Bye Bye Brasil é um filme de 1980 dirigido por Carlos Diegues. Foto: Reprodução

O Road movie é um gênero cinematográfico derivado de clássicos da literatura como Odisseia de Homero e Pé na Estrada de Jack Kerouac. O gênero ganhou um boom na chamada New Hollywood das décadas de 60 a 80 com produções como Easy Rider, Bonnie and Clyde, Badlands e The Vanishing Point. Mesmo com obras importantes de décadas anteriores como Hitch-hiker de 1953 de Ida Lupino, elas majoritariamente protagonizavam homens brancos e suas crises existenciais diante do não-conformismo com os valores impostos dos Estados Unidos em períodos de abalos e recuperações socioeconômicas. No entanto, outras regiões do mundo atravessavam conjunturas diferentes, assim como reações a elas, apesar de influências norte-americana. Aqui no Brasil, devido ao seu processo histórico de colonização de exploração, as regiões Norte e Nordeste foram menos valorizadas do que as outras, e durante o período da ditadura militar, a exploração de madeira e minérios fez parte das políticas nacionalistas no Norte, levando à dizimação de povos indígenas, e A Superintendência do Desenvolvimento do Nordeste (Sudene) teve seu direcionamento e orçamento alterados e outros programas nacionais tinham medidas paliativas, sem um foco na real redução das desigualdades sociais. Além do mais, os pobres e famintos eram silenciados da história oral e escrita, sendo que Josué de Castro, autor de Geografia da Fome, teve seus direitos políticos cassados e foi destituído do cargo de embaixador que exercia em Genebra após o primeiro Ato Institucional. Foi dentro do período de insurgência de uma nova seca, denominada de “a seca do século”, que se estendeu de 1979 até 1984, que o diretor pioneiro do Cinema Novo brasileiro, Carlos Diegues, também conhecido como Cacá Diegues, registrou um dos filmes mais importantes e reveladores de um Brasil do seu e à frente do seu tempo.

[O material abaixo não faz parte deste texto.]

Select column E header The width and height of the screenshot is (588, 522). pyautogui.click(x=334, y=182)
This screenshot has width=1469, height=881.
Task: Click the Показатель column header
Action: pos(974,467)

Bye Bye Brasil traz a história de dois casais que se estranham, se relacionam e se encontram no mesmo barco, ou melhor, mesmo caminhão, em busca do seu canto ideal no Brasil. De um lado, o mágico Lorde Cigano, interpretado pelo eterno José Wilker no seu melhor papel, e a dançarina de rumba “internacional” Salomé, interpretada pela diva Betty Faria. Juntos, eles levam suas performances para áreas marginalizadas do Nordeste com a sua Caravana Rolidei, que também conta com o “homem mais forte do mundo”, Andorinha (Príncipe Nabor). Do outro, no sertão, temos o sanfoneiro que sonha em conhecer o mar, Ciço (Fábio Jr.) e sua namorada grávida Dasdô (Zaira Zambelli), que convencem como casal ingênuo. Seus caminhos se cruzam quando através de um número de mágica no qual Lorde Cigano faz “nevar” no sertão e solta a máxima que dita uma das mensagens mais importantes do filme:

José Wilker como o irreverente Lorde Cigano. É seu personagem que entrega o ótimo humor do filme. É ele também que dita seu ritmo. Foto: Reprodução

O casal do sertão presencia o espetáculo com Dasdô revelando que a neve era na verdade coco ralado, e Ciço deslumbrado com a sedutora Salomé. E é essa paixão de Ciço que o leva a ir atrás da Caravana e pedir para fazer parte dela tocando sua sanfona. Na cena seguinte vamos os personagens tomando Coca-Cola e o refrigerante é uma das tantas referências que aparecem no longa como a imposição do estrangeiro na época da ditadura. O próprio nome ambíguo Rolidei, que era pra ser Holiday (feriado em inglês) — e que rende uma das cenas mais engraçadas do filme quando Lorde Cigano percebe o erro — mostra isso, mas de tal forma que o estrangeirismo era percebido diferente pelas classes baixas. O título Bye Bye Brasil denota essa transição do país com a divisão do termo inglês e o nome do país em Português, e na sua ideia de deixar o velho Brasil para trás. Voltando à ideia inicial sobre filmes Road, Bye Bye Brasil foge ao ideal implementando pelo cinema Hollywoodiano ao focar nas facetas marginalizadas e a não ter um protagonista em busca de um significado para a sua vida. O que temos são vários protagonistas que são condicionados pelas transformações sociais, sem espaço para uma liberdade que possa escapar a tudo que estava acontecendo.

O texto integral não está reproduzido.